Second Life Viewer 2’s design methodology suffered from the sin of local maxima – which is how it came to be the way it is, while still falsely appearing to be a great leap forward. I’ll be talking about that specifically in an upcoming piece. Watch for it.
After a bit of a wait for everything to go through the communications machinery, the Lab’s PR office got me a statement back from Rhett Linden. The absolute first thing that is mentioned is the side-bar (or side-panel, as you might prefer to call it) looks to be discarded.
There will be an initial release that removes the Side Panel and starts to normalize the behavior of floaters and toolbars. This isn’t a total redesign, and what you will see in the first release is not the end state – it’s the beginning of many changes across the board where we can improve the value of the service.

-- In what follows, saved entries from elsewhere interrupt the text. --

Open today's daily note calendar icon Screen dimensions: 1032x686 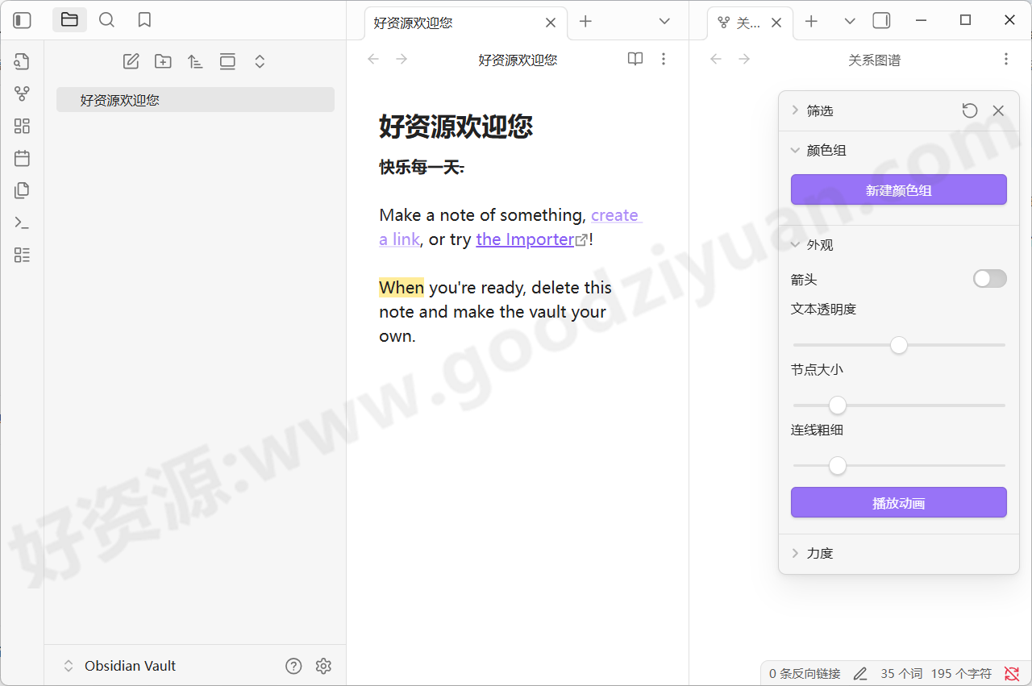(22, 158)
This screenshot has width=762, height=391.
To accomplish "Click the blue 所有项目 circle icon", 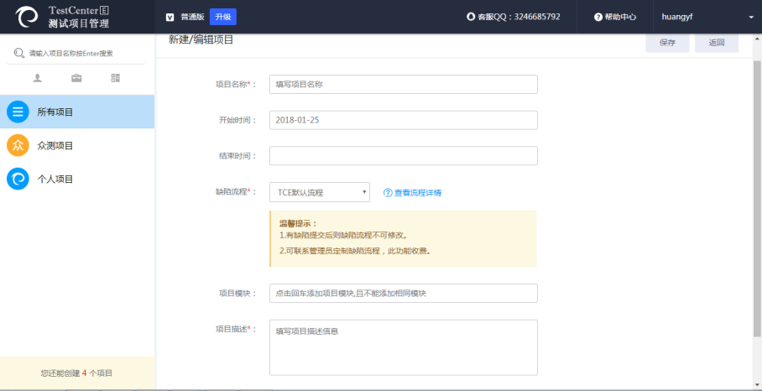I will 18,112.
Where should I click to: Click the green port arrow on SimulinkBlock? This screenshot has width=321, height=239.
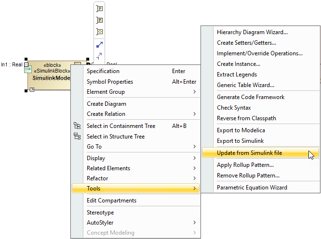[x=28, y=69]
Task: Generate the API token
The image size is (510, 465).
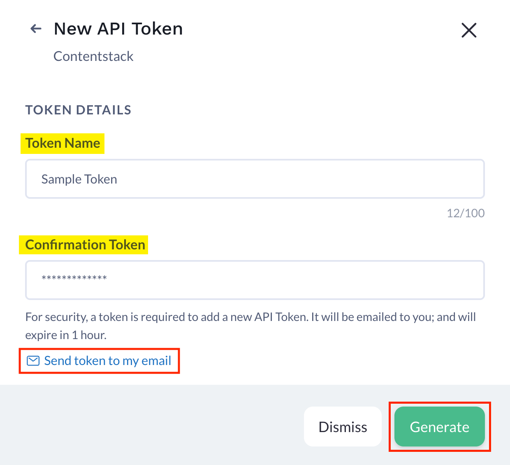Action: [x=440, y=427]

By ‘normalize’, I believe you can infer that things that normally appear in the side-bar are going to go back to being in their own little windows within the viewer (called ‘floaters’ by viewer-developers), and that those windows are going to be trained to behave in more familiar and intuitive ways.

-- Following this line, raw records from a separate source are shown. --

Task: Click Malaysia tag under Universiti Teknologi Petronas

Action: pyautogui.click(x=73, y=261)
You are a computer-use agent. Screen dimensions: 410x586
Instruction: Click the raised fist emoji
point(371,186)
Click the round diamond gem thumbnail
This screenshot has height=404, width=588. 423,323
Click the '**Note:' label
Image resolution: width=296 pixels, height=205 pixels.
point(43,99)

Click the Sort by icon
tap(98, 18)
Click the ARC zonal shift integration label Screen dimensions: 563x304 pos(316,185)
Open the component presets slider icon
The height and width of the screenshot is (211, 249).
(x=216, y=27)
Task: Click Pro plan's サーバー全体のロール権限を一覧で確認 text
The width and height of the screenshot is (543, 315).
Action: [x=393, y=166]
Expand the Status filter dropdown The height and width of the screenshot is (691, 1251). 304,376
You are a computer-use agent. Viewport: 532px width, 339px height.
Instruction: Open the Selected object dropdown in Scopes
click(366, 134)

Rhett also hastens to remind us that we won’t see the whole thing change in one fell swoop. The UI is going to be changing for a while and the Lab will be monitoring and measuring.

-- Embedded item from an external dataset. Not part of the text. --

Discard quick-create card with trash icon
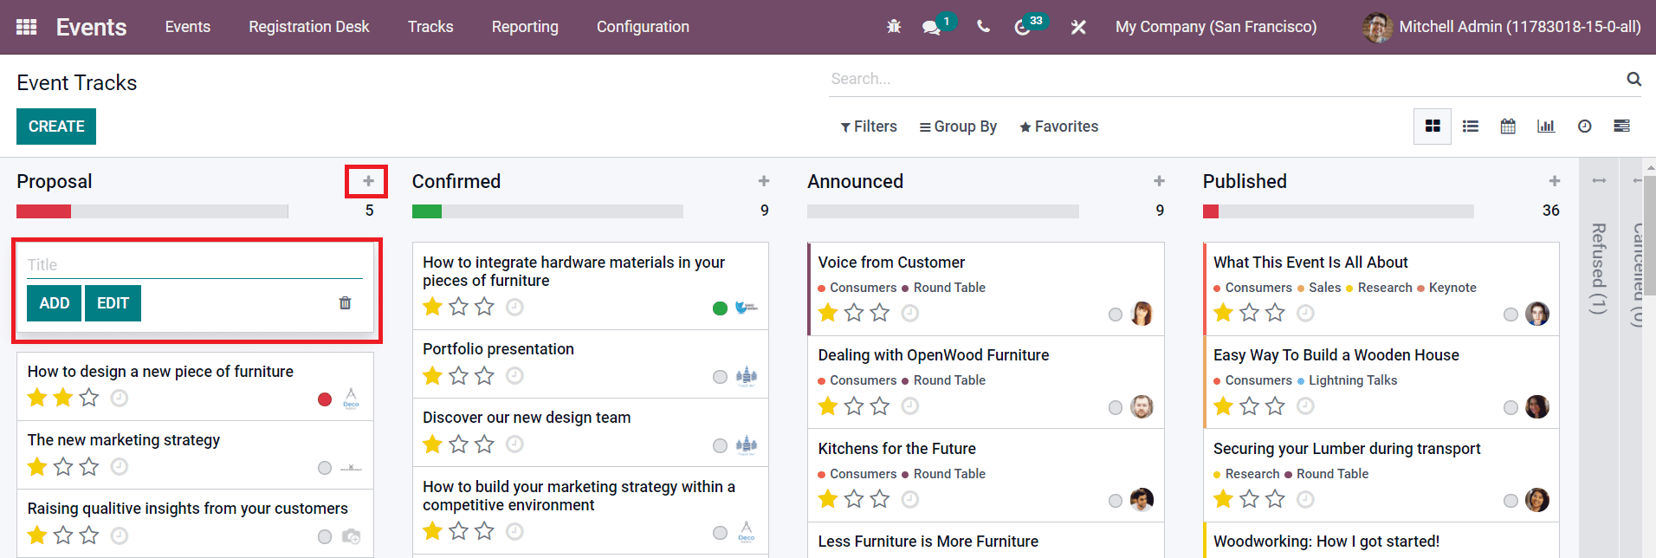The height and width of the screenshot is (558, 1656). pyautogui.click(x=345, y=303)
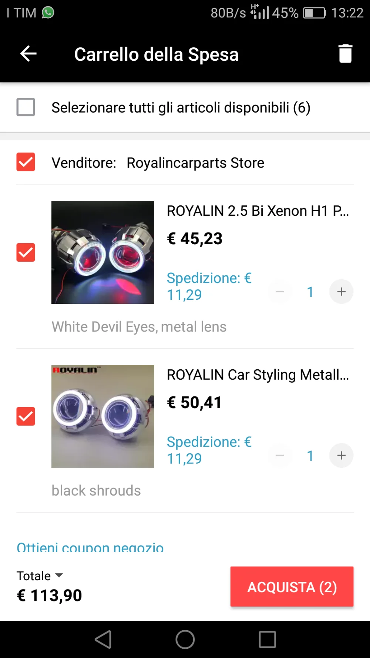This screenshot has height=658, width=370.
Task: Open ROYALIN blue angel eyes thumbnail
Action: click(x=103, y=416)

While we don’t reveal our design methodology [I’m guessing that means this time –Tat], it involved some traditional components you would expect – talking to and observing users as well as other methods. We’ll be watching a number of metrics and continuing to test things as we make these and other changes to improve Second Life.
On the one hand it is nice to think that the new user-interface will not just be a sudden fait accompli, but unfortunately the darker side to that is a user-interface that is a moving-target for an unspecified amount of time, and frankly that might not be any better as a situation. We’ll just have to see.
Our goals for the coming UI changes were simple:
- Provide existing users a flexible workspace so they can arrange the UI to fit the way they use Second Life. This is important because it moves us toward a model more like most creative software.
- Design a UI that gives new users the essential functionality they need – which Basic Mode showed us was just too basic – and gives them access to all functionality as they grow.
Basic mode too basic? I can certainly see that. The idea of a flexible and customisable user-interface for Second Life is one that I’ve been relentlessly harping on, ad nauseum, for a very long time, so I cannot say that it is an unwelcome goal.
The first code for the new UI systems in the viewer was merged today.
What are your own thoughts? Does that sound like somewhere that you want the Second Life viewer to go?